Hollywood is, like most of the country, owned and operated primarily by rich white men. There have been recent strides in increasing diversity of all types in the media, but it’s pretty clear that one demographic still (unfortunately) reigns supreme. In an industry with rich, straight, cisgender white men at the top, a lot of problematic behavior goes unpunished…and unnoticed. Actually, it is often rewarded.
At this year’s Oscars, Casey Affleck won the Academy Award for best actor. His performance in “Manchester by the Sea” is critically acclaimed and over the span of 2017’s awards season has won him nine awards. All of this praise has put a positive light on a man with a dark past, and many have forgotten the sexual harassment allegations from 2010 involving lawsuits by two women that were settled outside of court for undisclosed amounts of money.
These allegations range from verbal abuse to ordering another employee to expose himself to the women and to lock himself in a room with them with the goal of having sex. All of these allegations, however, were outshined by his success at the Oscar Awards show. Casey Affleck’s nomination and triumph at all of these awards shows only gives him more money, power and influence, which perpetuates this behavior.
This isn’t the first time Hollywood has completely overlooked a straight white man’s problematic past. Woody Allen, a celebrated director and Hollywood giant, was accused by his partner, Mia Farrow, and his daughter, Dylan Farrow of molesting Dylan at the age of seven. He then went on to marry Mia’s adopted daughter, Soon-Yi Previn. Allen suffered little to no bruises to his career due to these allegations and troubling behavior. He continues to make television shows and movies with the biggest stars in Hollywood as though nothing ever happened.
Sean Penn, another force in Hollywood, has a violent past. During his marriage to Madonna in the 1980’s, Penn was accused of hitting her on the head with a baseball bat. He also allegedly held her captive while binding and gagging her in their home for nine hours. He ruthlessly beat and sexually assaulted her, according to the police report. Madonna dropped the charges and most of Hollywood dropped the memory from their minds. Penn has also been accused of beating a film extra, attacking a paparazzo, and hanging another paparazzo over his balcony. Since all of these allegations, Penn has had no trouble continuing a prolific career and is still winning many awards.

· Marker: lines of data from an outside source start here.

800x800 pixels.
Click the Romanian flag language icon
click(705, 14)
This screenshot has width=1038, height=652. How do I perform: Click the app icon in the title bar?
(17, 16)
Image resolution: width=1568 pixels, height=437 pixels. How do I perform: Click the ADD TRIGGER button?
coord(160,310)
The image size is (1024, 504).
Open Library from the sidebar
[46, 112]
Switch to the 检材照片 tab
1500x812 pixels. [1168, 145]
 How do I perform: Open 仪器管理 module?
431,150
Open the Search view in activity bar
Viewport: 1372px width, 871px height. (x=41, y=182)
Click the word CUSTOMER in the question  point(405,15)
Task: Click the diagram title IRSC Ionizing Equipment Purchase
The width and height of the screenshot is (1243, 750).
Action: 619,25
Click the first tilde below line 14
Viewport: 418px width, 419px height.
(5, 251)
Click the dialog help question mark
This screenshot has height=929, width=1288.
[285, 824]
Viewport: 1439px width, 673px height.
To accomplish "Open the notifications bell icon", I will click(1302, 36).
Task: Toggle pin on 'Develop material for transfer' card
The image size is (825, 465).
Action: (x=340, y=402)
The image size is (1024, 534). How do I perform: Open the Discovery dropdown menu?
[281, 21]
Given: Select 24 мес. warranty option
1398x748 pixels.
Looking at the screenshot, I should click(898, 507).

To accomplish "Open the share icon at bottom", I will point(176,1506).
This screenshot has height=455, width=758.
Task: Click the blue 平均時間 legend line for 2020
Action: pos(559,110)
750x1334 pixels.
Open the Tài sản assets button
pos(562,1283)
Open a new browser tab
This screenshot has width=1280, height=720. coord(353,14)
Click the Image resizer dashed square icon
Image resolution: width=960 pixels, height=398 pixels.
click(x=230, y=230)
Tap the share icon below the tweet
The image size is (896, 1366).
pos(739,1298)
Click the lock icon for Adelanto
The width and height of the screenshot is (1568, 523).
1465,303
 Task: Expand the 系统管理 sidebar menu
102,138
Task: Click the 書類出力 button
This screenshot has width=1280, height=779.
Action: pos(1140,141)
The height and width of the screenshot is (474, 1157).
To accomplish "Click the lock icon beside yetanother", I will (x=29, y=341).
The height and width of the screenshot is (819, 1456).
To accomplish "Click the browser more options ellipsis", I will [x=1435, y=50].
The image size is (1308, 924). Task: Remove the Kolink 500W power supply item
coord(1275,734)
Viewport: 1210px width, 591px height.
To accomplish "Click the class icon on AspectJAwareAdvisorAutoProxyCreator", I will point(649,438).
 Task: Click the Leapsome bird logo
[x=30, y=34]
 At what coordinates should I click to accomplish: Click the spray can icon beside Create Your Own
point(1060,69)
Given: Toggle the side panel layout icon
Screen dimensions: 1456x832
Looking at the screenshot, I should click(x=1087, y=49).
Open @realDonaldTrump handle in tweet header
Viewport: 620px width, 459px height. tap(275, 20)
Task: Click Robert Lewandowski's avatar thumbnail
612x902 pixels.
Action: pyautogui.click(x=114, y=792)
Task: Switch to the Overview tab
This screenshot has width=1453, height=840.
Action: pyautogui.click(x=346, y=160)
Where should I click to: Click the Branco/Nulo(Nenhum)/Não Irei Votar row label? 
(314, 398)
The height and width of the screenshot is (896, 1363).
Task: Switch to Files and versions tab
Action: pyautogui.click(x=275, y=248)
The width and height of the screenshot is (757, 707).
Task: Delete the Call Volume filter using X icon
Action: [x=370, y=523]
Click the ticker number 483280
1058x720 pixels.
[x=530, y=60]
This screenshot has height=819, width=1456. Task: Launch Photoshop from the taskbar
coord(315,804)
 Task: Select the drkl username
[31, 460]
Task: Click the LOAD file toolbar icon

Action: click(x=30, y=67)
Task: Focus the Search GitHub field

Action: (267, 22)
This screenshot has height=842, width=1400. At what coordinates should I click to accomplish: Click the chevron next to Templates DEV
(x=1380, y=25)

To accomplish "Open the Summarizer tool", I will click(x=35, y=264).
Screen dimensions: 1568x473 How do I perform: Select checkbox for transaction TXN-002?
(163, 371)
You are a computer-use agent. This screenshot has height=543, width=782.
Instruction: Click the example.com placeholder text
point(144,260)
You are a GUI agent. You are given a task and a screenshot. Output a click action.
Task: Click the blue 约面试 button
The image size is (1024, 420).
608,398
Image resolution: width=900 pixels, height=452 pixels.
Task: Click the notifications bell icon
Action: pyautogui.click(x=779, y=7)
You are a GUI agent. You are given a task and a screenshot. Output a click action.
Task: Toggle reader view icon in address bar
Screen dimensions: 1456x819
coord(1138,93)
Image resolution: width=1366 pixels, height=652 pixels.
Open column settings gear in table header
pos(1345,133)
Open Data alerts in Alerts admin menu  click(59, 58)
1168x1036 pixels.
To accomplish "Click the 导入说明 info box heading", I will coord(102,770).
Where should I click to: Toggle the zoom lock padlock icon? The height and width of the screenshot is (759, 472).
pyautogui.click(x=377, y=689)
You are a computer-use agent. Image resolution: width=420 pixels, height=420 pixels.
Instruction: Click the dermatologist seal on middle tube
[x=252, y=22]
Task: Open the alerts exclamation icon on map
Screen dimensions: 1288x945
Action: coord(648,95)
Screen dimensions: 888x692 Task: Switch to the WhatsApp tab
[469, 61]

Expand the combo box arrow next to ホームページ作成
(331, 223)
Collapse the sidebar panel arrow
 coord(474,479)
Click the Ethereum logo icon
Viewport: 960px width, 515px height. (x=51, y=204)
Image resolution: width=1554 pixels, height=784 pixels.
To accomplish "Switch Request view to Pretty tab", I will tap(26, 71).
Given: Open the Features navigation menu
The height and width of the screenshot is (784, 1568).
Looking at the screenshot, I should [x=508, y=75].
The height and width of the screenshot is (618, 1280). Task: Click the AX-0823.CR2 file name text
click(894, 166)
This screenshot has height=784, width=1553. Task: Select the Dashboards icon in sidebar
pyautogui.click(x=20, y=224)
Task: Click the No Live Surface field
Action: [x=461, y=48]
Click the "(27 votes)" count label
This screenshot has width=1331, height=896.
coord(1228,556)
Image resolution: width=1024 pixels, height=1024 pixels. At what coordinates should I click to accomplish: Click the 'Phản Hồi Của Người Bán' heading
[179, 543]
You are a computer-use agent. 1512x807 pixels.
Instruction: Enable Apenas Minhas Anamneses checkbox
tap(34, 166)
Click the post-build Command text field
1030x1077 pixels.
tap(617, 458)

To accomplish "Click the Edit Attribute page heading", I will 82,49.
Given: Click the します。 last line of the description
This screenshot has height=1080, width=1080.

Mel Gibson is yet another one of the many disconcerting men in Hollywood going unpunished for his indecent behavior. He started his string of controversies when he was pulled over for drunk driving in 2006 and went on a sexist and anti-Semitic rant to the police officers. Just four years later, a video leaked of Gibson scolding his girlfriend and the mother of his child, Oksana Grigorieva, for wearing tight clothes. The rant included racial slurs and blatant misogyny that can’t be excused. He has also been arrested for misdemeanor battery with Grigorieva. Yet, the actor and director just won awards for his film “Hacksaw Ridge” this awards season.
Why does it seem that Hollywood has no recollection of the heinous actions of its whitest and brightest men? How can the industry turn a blind eye?
There are, of course, critics that continue to point out how reprehensible it is to continue supporting these men. Constance Wu, John Mulaney, Nick Kroll are just a few that have spoken out this year. However, the overwhelming majority seem to pleasantly gloss over the troubling pasts of Hollywood’s biggest stars to honor their work and artistry.
How can you separate art from artist? Is it morally defensible to praise the art without acknowledging the actions and experiences that brought the artist to that point? It’s important to think about the artist before the art. There are so many amazing artists today, doing important and powerful work on screen and off. When there are hundreds and thousands of people without rap sheets a mile long, making work that matters and that progresses society as a whole, why would you choose to support Affleck, Allen, Gibson, and the like?